Cutting-edge technologies at the heart of the radiosurgery revolution
Radiotherapy Big data, and the ability to personalise treatment plans, are shaping current developments in stereotactic radiosurgery.
Brainlab has been dedicated to innovation and best practice in the fields of surgery, radiotherapy, medical image sharing and digitally integrated O.R.s since 1989.
Over the last 10 years, beam-shaping and targeting technologies have heavily impacted the field of stereotactic radiosurgery, which involves focused radiation to ablate tumours.
“For the future, there are a number of challenges,” says Stefan Vilsmeier, CEO of Brainlab, which specialises in this area.
The challenges begin with the cancer patient himself, who may be expected to undergo a number of different treatments – such as immunotherapy, chemotherapy, radiotherapy and possibly surgery – as part of a care plan. This is in contrast to past scenarios, where there may have been only one or two treatments available.
“There is a big challenge in how you can effectively embed a particular treatment – such as radiosurgery – in the chain of all the different treatments that are going to occur,” says Vilsmeier.
"Cancer is becoming more of a chronic than a fatal disease"
“Cancer is becoming more of a chronic than a fatal disease, which has implications for what treatment planning technologies are used. First and foremost, we need treatments that are focused on the quality of life of patients.
“So, for example, when dealing with brain tumours, ensuring the maximum possible cognitive capacity of patients post-surgery is critical.
“At Brainlab, we’re looking at measuring the patient’s cognitive capacity post-treatment, as well as how we can further prevent any damage to those areas that are critical for memory formation, etc.
“As patients live longer, there’s also a likelihood that a single patient will experience further metastases.
“We recently introduced software that allows you to treat multiple brain metastases in parallel. And so, new studies show that patients have the same prognosis whether they have 3-5 or 10 metastases.
“That obviously changes the paradigm for how patients are being treated.”
Vilsmeier sees developments in big data playing a major role in how treatment plans are developed – with an emphasis on personalisation to the patient.
“Today, patients maybe receive a particular treatment depending on the size of the tumour; it is not always possible to fully take into account other factors, such as the genetic sub-type of the primary tumour, the location and shape of the tumour, the supply of oxygen to it, and so on.
"Everybody is talking about big data"
“With more sophisticated ways of collecting information, we are going to be able to customise a treatment for each patient, and become better at predicting which treatment will be most effective for each patient.
“We created a unique project with the American Association of Neurological Surgeons and the American Society of Radiation Oncology – a registry with accumulated data on thousands of patients, looking at every treatment they had undergone and the follow-up.
“So, we’re considering all the different combinations of treatments and their success for different categories of patient, and we will get data that will really help to personalise a care path for the individual patient’s situation.”
Anatomy of change
“Everybody is talking about big data,” Vilsmeier continues, “but in a medical context, most people are only looking at genetic information and other lab data, because these are the only things available.

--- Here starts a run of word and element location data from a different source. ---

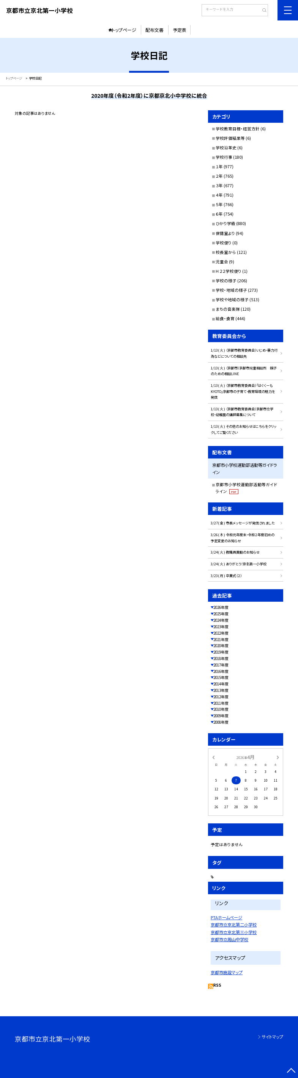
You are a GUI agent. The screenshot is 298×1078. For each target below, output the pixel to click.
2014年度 (221, 684)
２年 (219, 176)
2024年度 (221, 620)
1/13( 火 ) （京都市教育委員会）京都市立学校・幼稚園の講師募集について (242, 412)
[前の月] (213, 756)
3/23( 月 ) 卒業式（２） (226, 575)
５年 (219, 204)
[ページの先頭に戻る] (291, 1071)
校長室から (226, 252)
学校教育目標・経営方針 (238, 128)
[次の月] (277, 756)
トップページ (124, 30)
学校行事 (224, 157)
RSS (217, 985)
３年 (219, 185)
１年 (219, 166)
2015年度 (221, 677)
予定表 (179, 30)
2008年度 (221, 722)
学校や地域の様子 (232, 299)
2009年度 (221, 715)
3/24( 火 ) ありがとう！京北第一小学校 (238, 563)
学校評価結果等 (230, 138)
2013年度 (221, 690)
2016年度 (221, 671)
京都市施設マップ (227, 972)
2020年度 (221, 645)
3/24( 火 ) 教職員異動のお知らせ (235, 552)
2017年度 (221, 665)
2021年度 (221, 639)
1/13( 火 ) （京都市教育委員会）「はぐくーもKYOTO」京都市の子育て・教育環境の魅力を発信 (243, 391)
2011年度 (221, 703)
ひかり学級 (225, 223)
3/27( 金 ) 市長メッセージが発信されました (243, 523)
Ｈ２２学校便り (228, 271)
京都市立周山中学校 (229, 939)
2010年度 (221, 709)
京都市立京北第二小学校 (234, 925)
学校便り (224, 243)
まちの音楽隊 (228, 309)
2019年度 (221, 652)
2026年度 (221, 607)
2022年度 (221, 633)
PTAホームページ (226, 917)
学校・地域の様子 (231, 290)
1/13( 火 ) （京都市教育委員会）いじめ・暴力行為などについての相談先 (244, 353)
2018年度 (221, 658)
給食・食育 (225, 318)
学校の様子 (226, 280)
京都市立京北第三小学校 (234, 932)
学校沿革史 (226, 147)
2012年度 (221, 696)
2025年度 (221, 613)
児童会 (222, 261)
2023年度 (221, 626)
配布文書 (154, 30)
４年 (219, 195)
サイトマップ (272, 1037)
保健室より (225, 233)
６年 (219, 214)
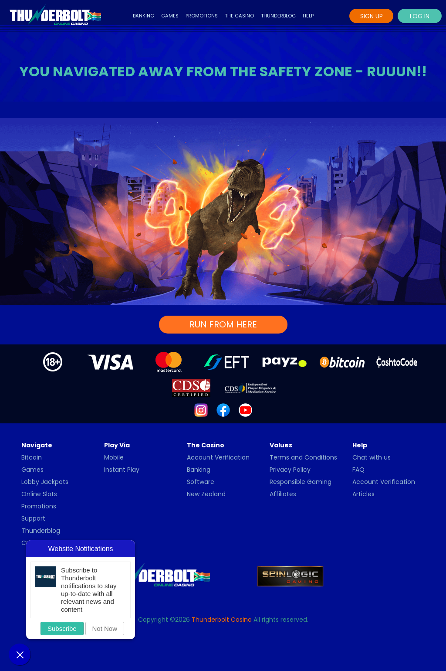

“In radiosurgery, the challenge is to take volumetric and anatomical information into account – and we have come up with a technology where you can upload a complete treatment plan and, at the same time, such data would be mined and analysed in the background.
“It’s similar to scanning in a document and then using optical character recognition software. All of a sudden, more data is available – you can search the document.
“When you use a CT scan or an MRI scan in conjunction with our software, you will be able to find more data related to particular features or abnormalities.
"When you have data from many different sites available to individual hospitals, you can ensure more standardised care"
“Currently, to account for all different treatment options for brain metastases, you would have to consult and start dozens of clinical trials, whose data may be partially obsolete by the time they are published, to find particular information relevant to your patient.
“But with software that pools data continuously from multiple institutions, you will be able to see all the subsets of data and reactions to treatment that may be relevant. A lot more information is being fed into the process – and it is more readily accessible.”
Ultimately, this will enable doctors to make better decisions about the use of radiotherapy and surgery in a particular patient care plan.
“When you have data from many different sites available to individual hospitals, you can ensure more standardised care,” says Vilsmeier. “This ties back to our vision to increase access to better care and increase treatment consistency.”